Researchers at Delft University have successfully created an atomic-scale rewritable storage drive with a storage density that's 500 times larger than today's best drives.

Sander Otte and his colleagues discovered that if you place chlorine atoms on a copper surface, they align themselves in a perfect grid. If an atom is missing from the grid, it results in a hole. By using the needle of a scanning tunneling microscope, the researchers were able to manipulate the atoms around the hole to create a type of on / off configuration that can be used to store data.
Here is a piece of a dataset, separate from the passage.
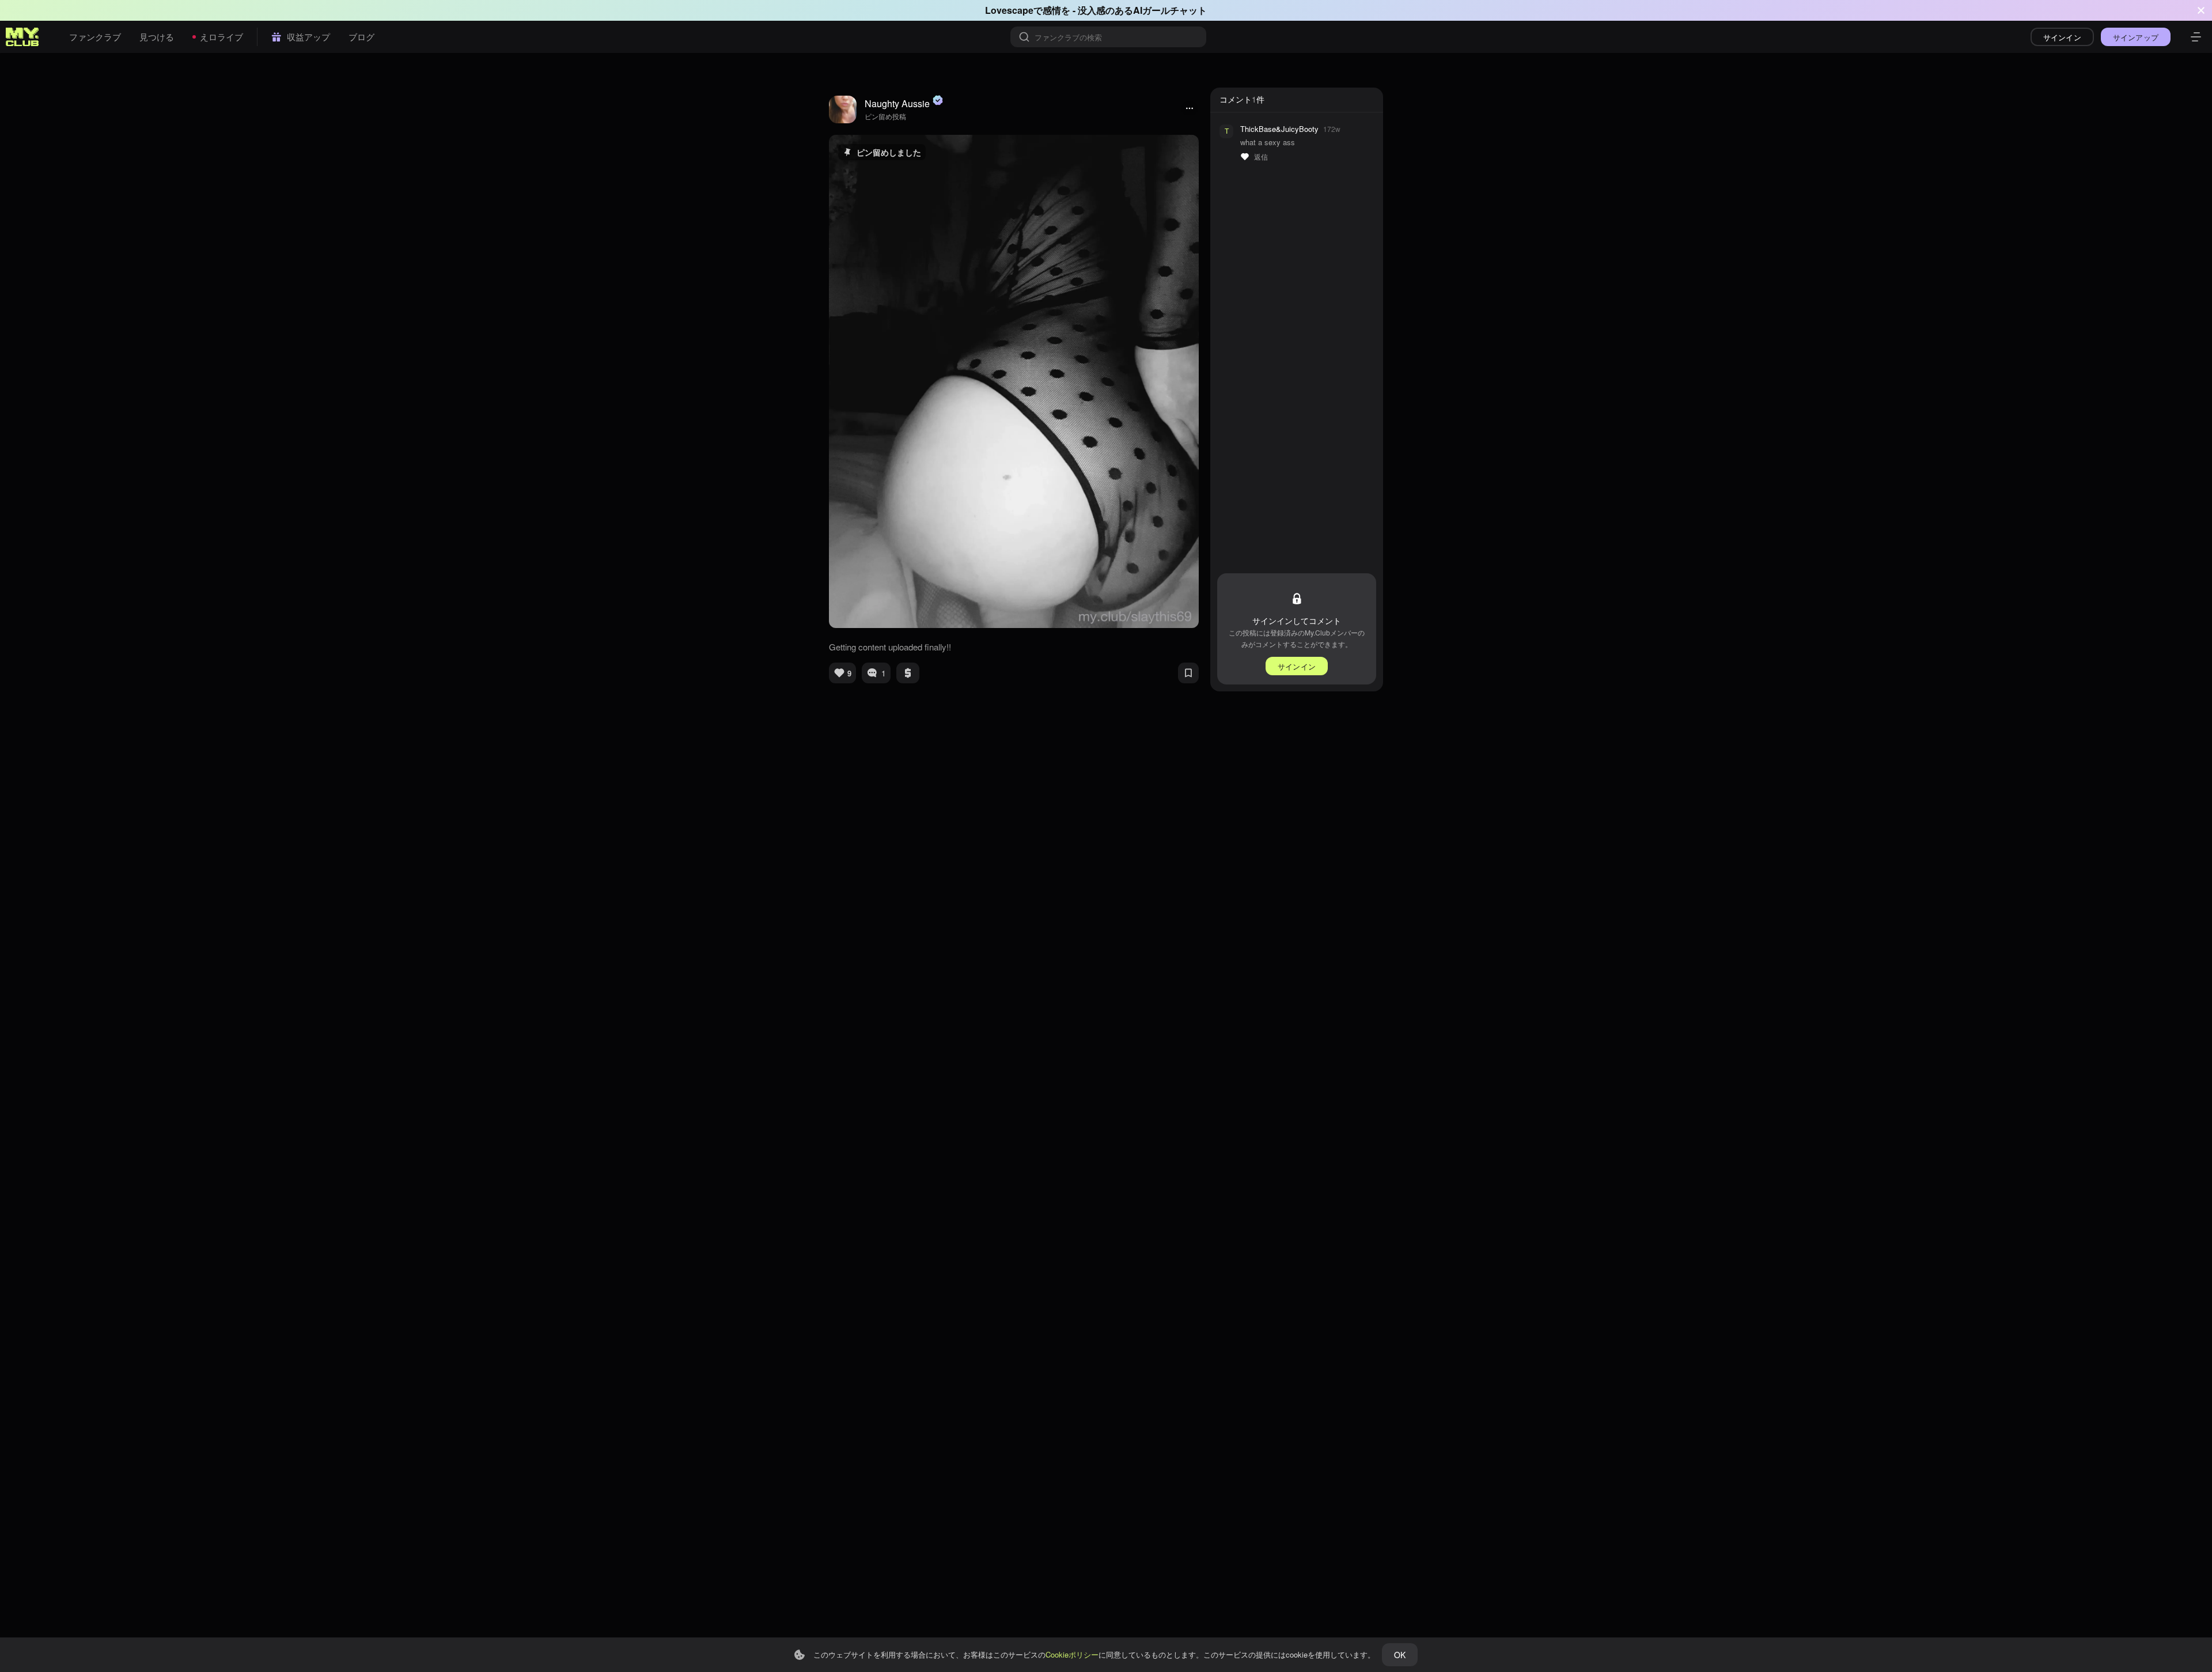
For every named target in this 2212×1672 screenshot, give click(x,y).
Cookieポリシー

Otte told Gizmodo that the combination of chlorine atoms and supporting copper crystal surface they found combined with the fact that they can manipulate holes --- just as in a sliding puzzle --- makes for a much more reliable, reproducible and scalable manipulation technique that can easily be automated. The researcher described it as inventing the atomic scale printing press.

The team constructed a full kilobyte using 8,000 atomic bits which is by far the largest atomic structure ever built by humans.

As impressive as it is, the technology is still a long way from being feasible for everyday use. That's because, in its current state, it can only function in a clean vacuum at liquid nitrogen temperatures of -346°F (-321°C). What's more, while its storage capacity is massive, the technique still lags far behind read and write speeds of today's storage products.

Otte remains optimistic, however, as he sees no physical boundaries that will prevent them from speeding up the process to similar speeds that are seen in current storage drives. It'll be a technological challenge for sure, he concludes, but in terms of physics, it should work.